> _TASK INSTRUCTIONS_
Send back the line that contains "You are a computer-use agent. 385x193 pixels." and all lines following it through the end of the data below, exactly, omitting pictures.

[DATASET — start]

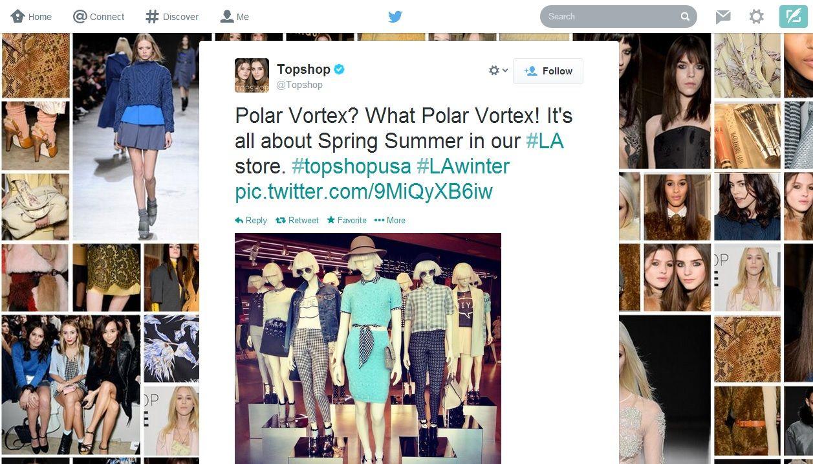The width and height of the screenshot is (813, 464).
Task: Retweet the Polar Vortex tweet
Action: (297, 220)
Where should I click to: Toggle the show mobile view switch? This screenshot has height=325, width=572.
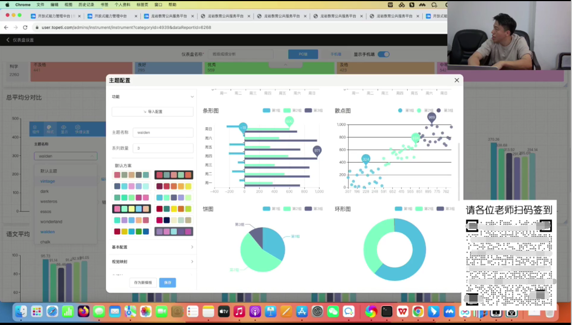click(x=383, y=55)
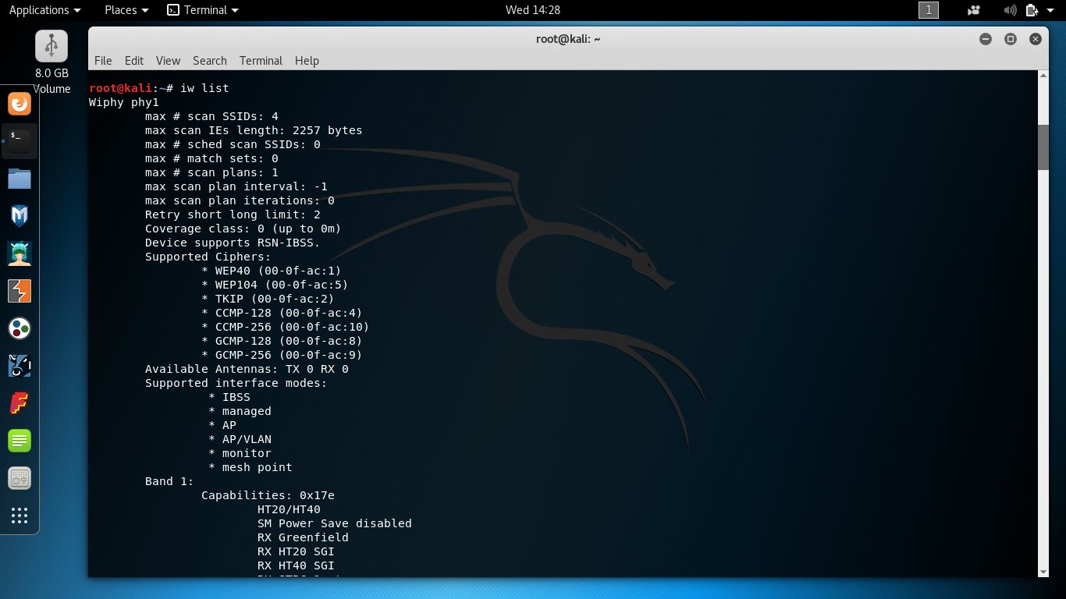Open Burp Suite from the dock
Viewport: 1066px width, 599px height.
click(x=20, y=291)
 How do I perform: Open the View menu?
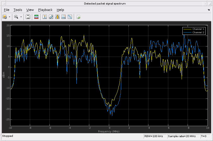coord(30,10)
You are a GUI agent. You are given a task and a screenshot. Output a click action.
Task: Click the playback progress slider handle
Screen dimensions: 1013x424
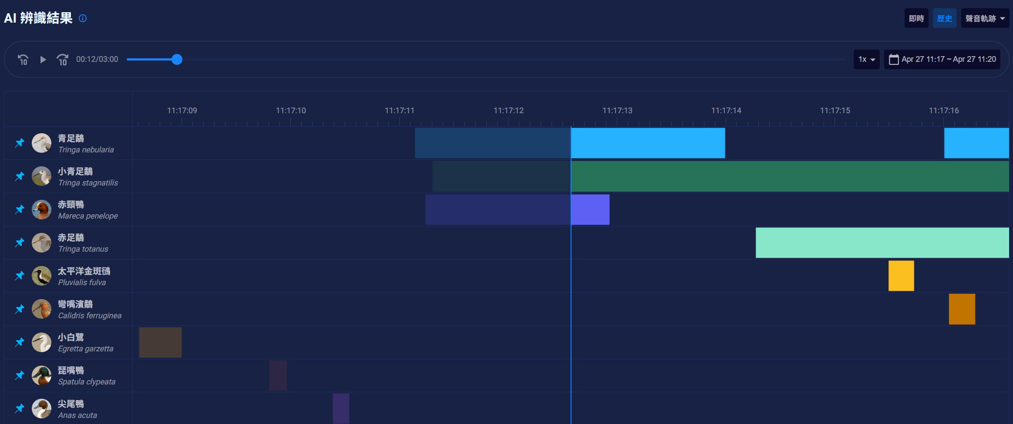[177, 60]
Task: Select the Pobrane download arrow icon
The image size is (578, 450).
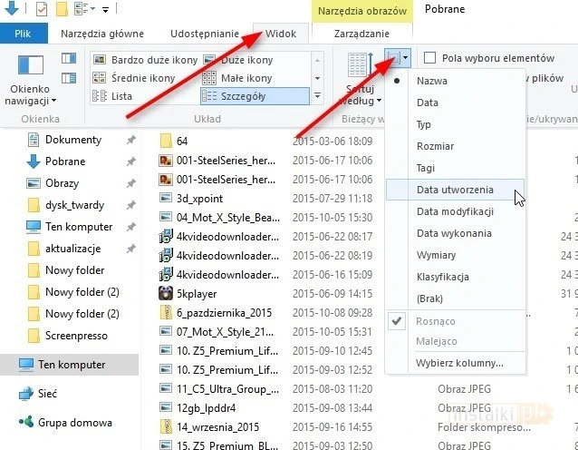Action: coord(34,161)

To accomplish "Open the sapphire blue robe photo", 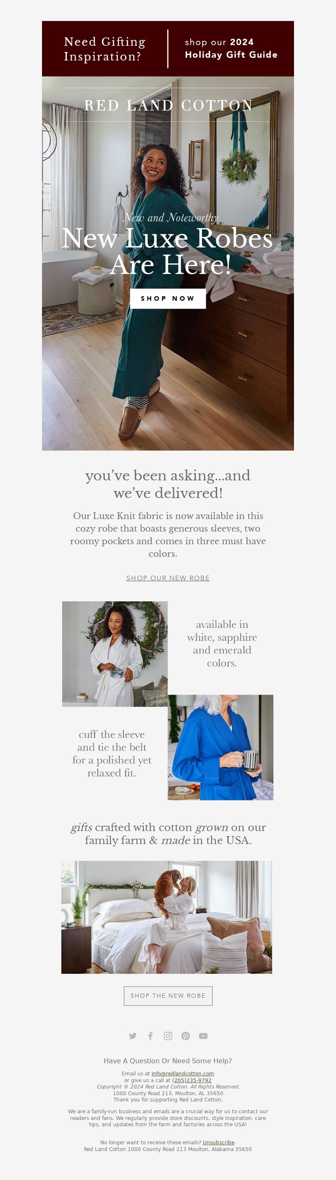I will pos(220,747).
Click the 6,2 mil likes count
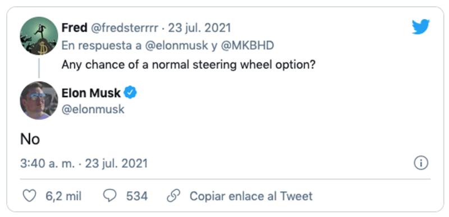 (x=63, y=196)
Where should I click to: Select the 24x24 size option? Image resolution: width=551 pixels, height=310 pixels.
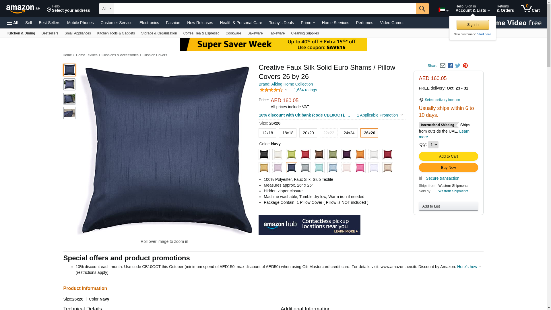[349, 133]
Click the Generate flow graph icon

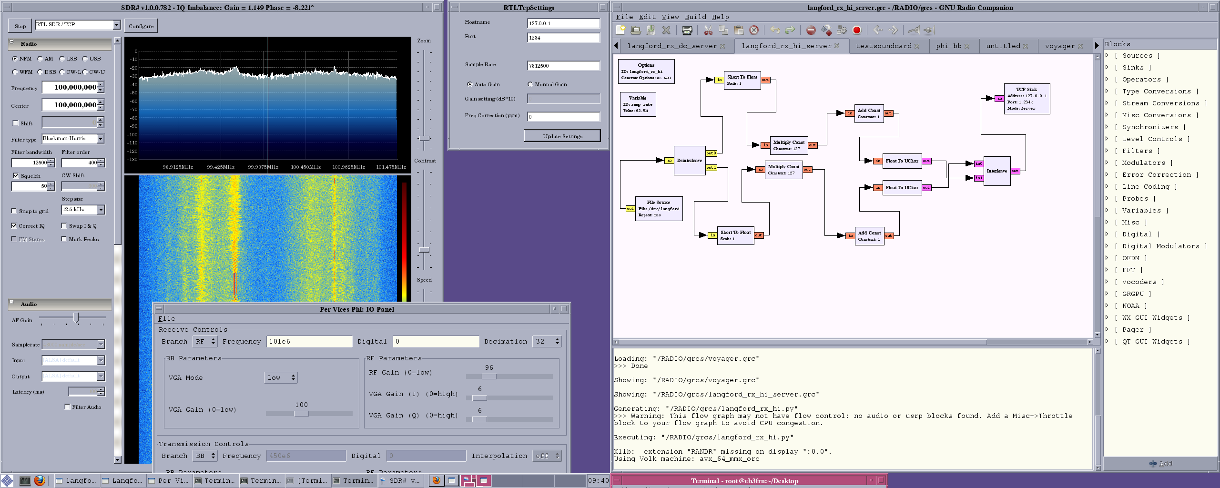pos(826,30)
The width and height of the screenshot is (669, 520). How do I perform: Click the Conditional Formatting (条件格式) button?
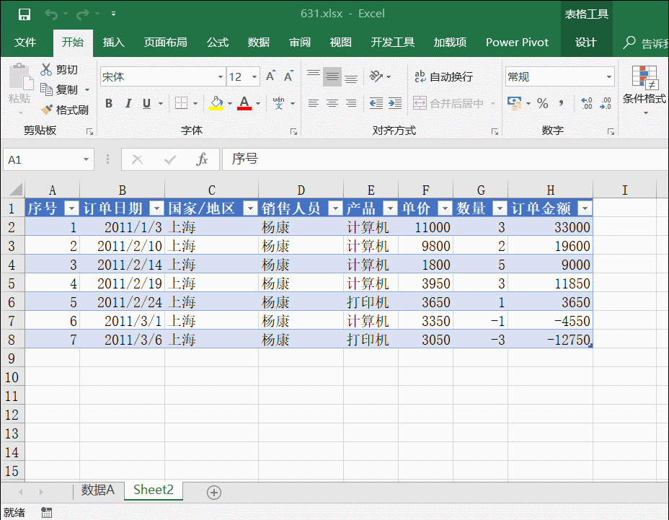coord(644,88)
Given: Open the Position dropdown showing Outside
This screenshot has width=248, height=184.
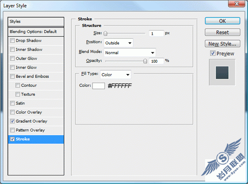Looking at the screenshot, I should pos(119,43).
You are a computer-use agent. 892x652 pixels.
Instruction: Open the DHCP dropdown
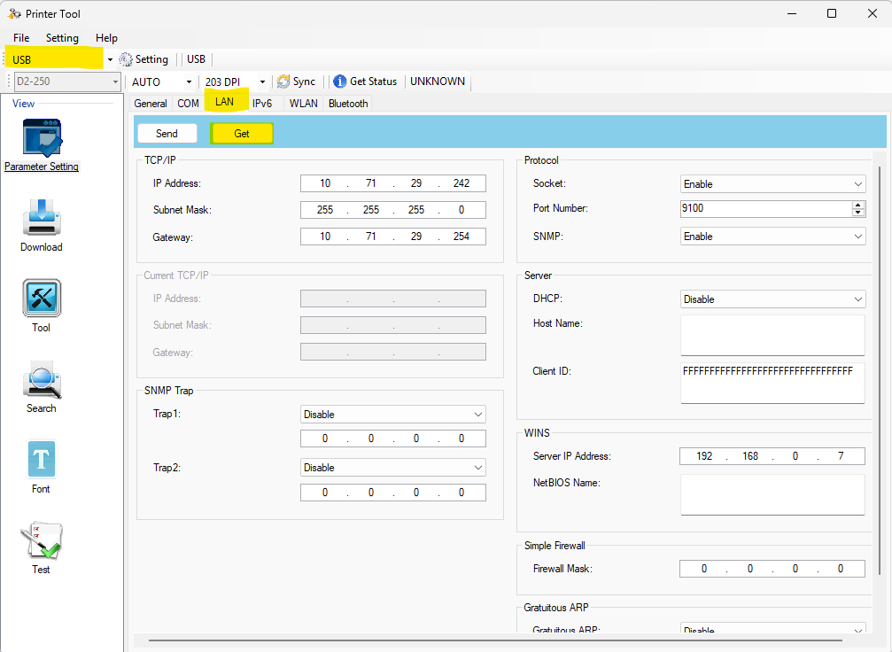pyautogui.click(x=772, y=299)
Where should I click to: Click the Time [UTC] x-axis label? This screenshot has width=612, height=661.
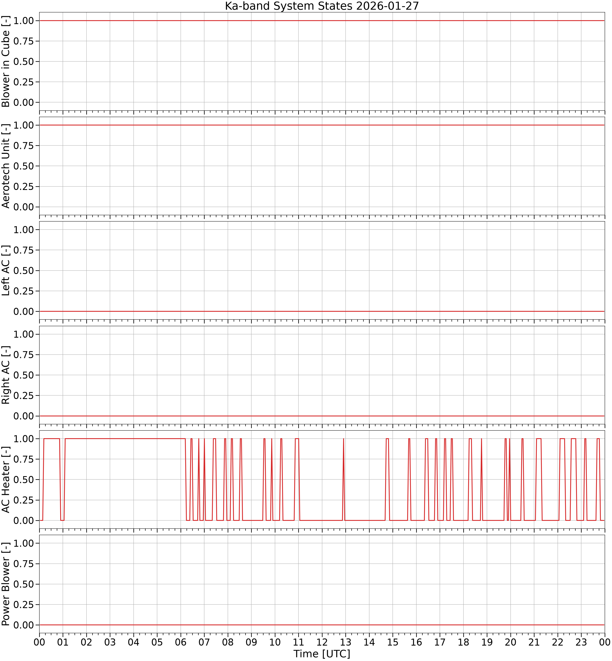point(322,654)
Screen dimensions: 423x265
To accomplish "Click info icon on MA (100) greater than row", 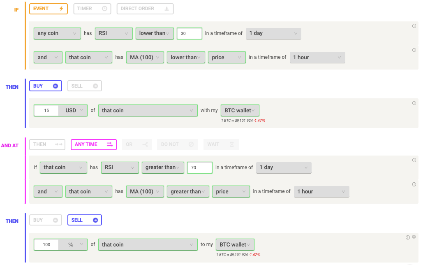I will pyautogui.click(x=414, y=184).
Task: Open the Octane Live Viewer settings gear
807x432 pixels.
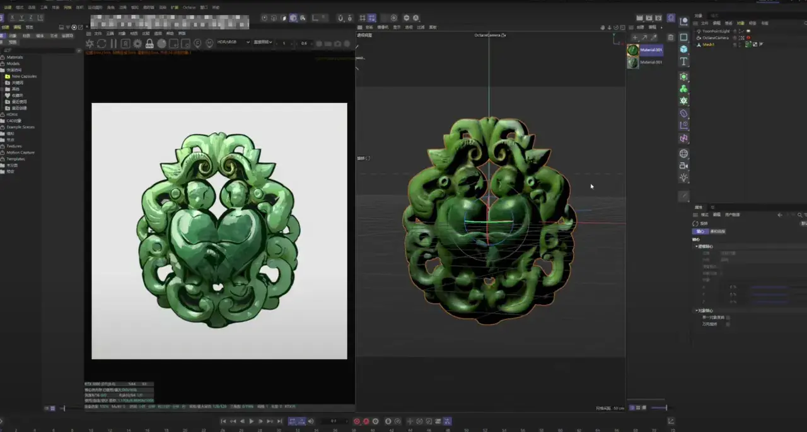Action: coord(137,44)
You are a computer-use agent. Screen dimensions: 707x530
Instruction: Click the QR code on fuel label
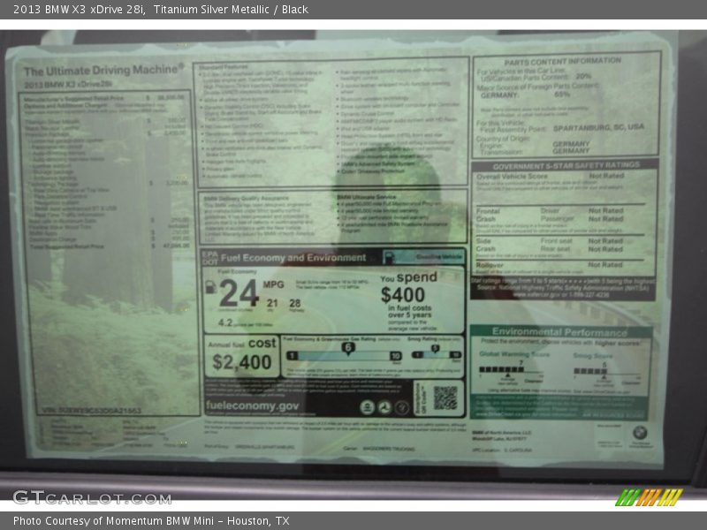pyautogui.click(x=445, y=398)
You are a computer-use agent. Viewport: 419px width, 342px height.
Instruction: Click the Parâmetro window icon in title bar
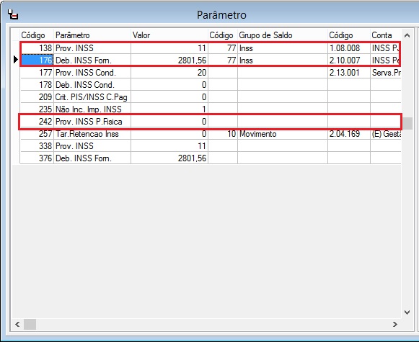(x=12, y=14)
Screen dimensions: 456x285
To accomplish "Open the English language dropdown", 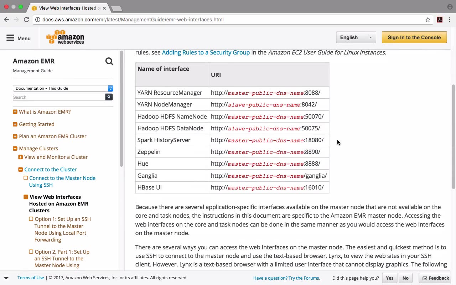I will [x=356, y=37].
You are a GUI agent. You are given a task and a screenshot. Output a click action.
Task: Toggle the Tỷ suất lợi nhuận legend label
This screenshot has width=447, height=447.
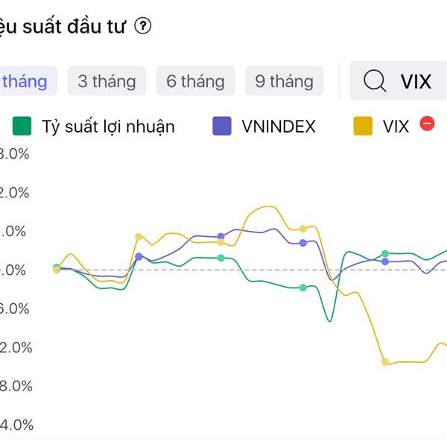(x=108, y=126)
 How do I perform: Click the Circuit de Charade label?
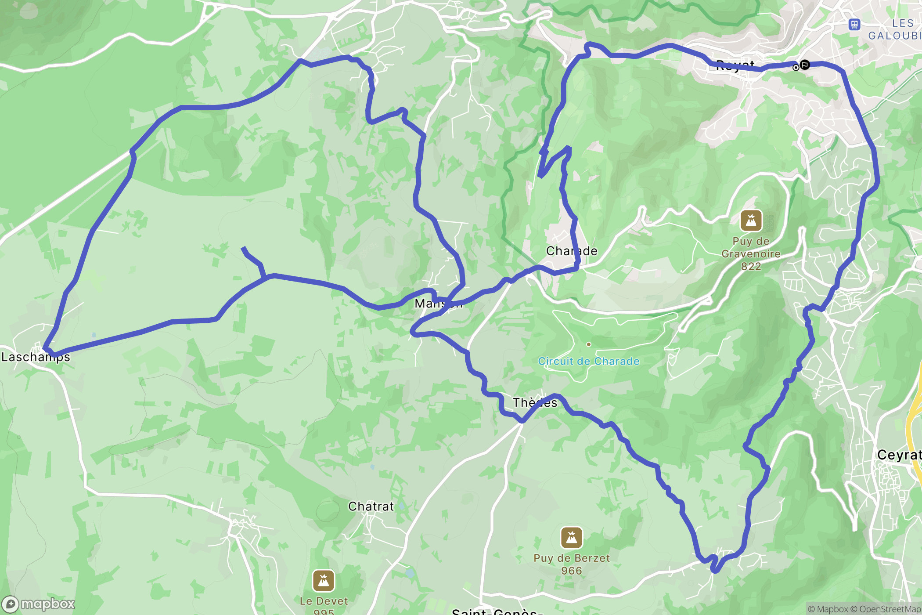point(589,361)
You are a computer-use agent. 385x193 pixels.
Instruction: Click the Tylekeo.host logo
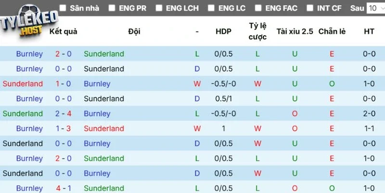click(29, 23)
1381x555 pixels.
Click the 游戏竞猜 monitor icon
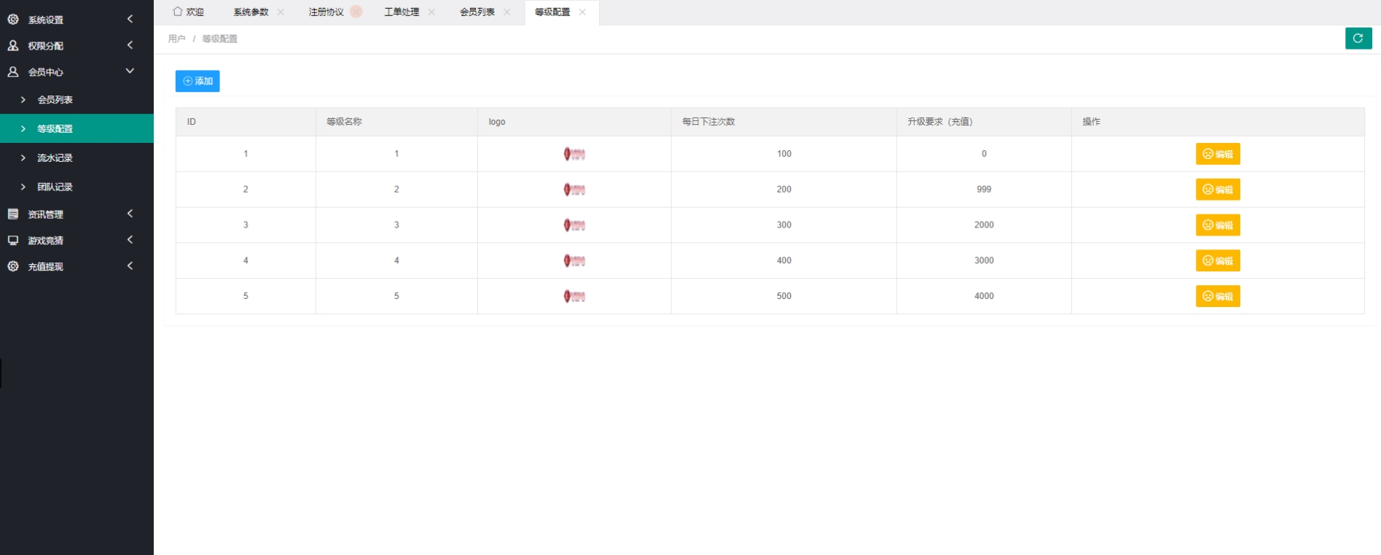click(13, 241)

[DATASET — finish]

> _SOLVED PROBLEM_
You are a computer-use agent. 385x193 pixels.
Instruction: Click the Tylekeo.host logo
click(29, 23)
1381x555 pixels.
Click the 游戏竞猜 monitor icon
click(13, 241)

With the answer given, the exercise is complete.